- **抜粋本文**
=======

秋田県で2018年(平成30年度)に行われた公立高校入試の数学の過去問(第3問)の解説です。
この一般選抜試験の問3は平面図形総合問題になります。
合同の証明、相似の証明、面積比がありますが短時間で処理できますので基本の確認をしておくと良いです。
問題は秋田県の公式サイトにもあります。
\(\,\large{3}\,\)
条件の確認
問題が(1)(2)(3)とありますが、すべての問題に共通する条件があります。
問題で(1)から続いて問題がある場合は、
その前にある条件は問題全体に通じる条件ですので忘れないようにしておきましょう。
ただし、(1)(2)(3)ではそれぞれ条件が加わることもありますが、その問題だけの条件の場合もあるので問題はよく読んで下さい。
全体に通じる条件です。
\(\color{black}{\fbox{ 条件 }}\)
\(\,\mathrm{△ABC}\,\)において\(\,\mathrm{D,E}\,\)はそれぞれ\(\,\mathrm{AB,AC}\,\)上にある。
\(\,\mathrm{\color{blue}{∠ABE=∠ACD}}\,\)
特別な条件の場合
(1)
美咲さんは\(\,\mathrm{AB=AC}\,\)の場合を考えます。
このとき\(\,\mathrm{△ABE}\,\)と\(\,\mathrm{△ACD}\,\)が合同であることを証明します。
合同でも相似でも証明を書く前に図の中で証明を示せておくのが先ですよ。
図の中で示せていないものが、証明になるはずありません。

=======

- **参考資料**
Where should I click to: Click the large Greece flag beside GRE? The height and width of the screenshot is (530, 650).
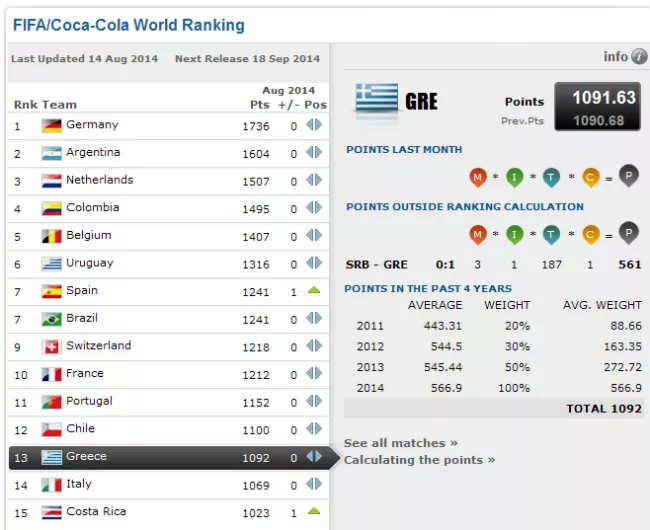pyautogui.click(x=377, y=100)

=======

- **課題一覧**
a) 抜粋本文によると、この一般選抜試験の問3はどのような問題ですか。
b) 抜粋本文のうち、「秋田県で2018年(平成30」と「問題が(1)(2)(3)とありますが、すべての問題に共通する条件があります。」の間を両端も含めて、一字も変えずに書き出しなさい。

- **各課題の解答**
a) 平面図形総合問題です。

b)
秋田県で2018年(平成30年度)に行われた公立高校入試の数学の過去問(第3問)の解説です。
この一般選抜試験の問3は平面図形総合問題になります。
合同の証明、相似の証明、面積比がありますが短時間で処理できますので基本の確認をしておくと良いです。
問題は秋田県の公式サイトにもあります。
\(\,\large{3}\,\)
条件の確認
問題が(1)(2)(3)とありますが、すべての問題に共通する条件があります。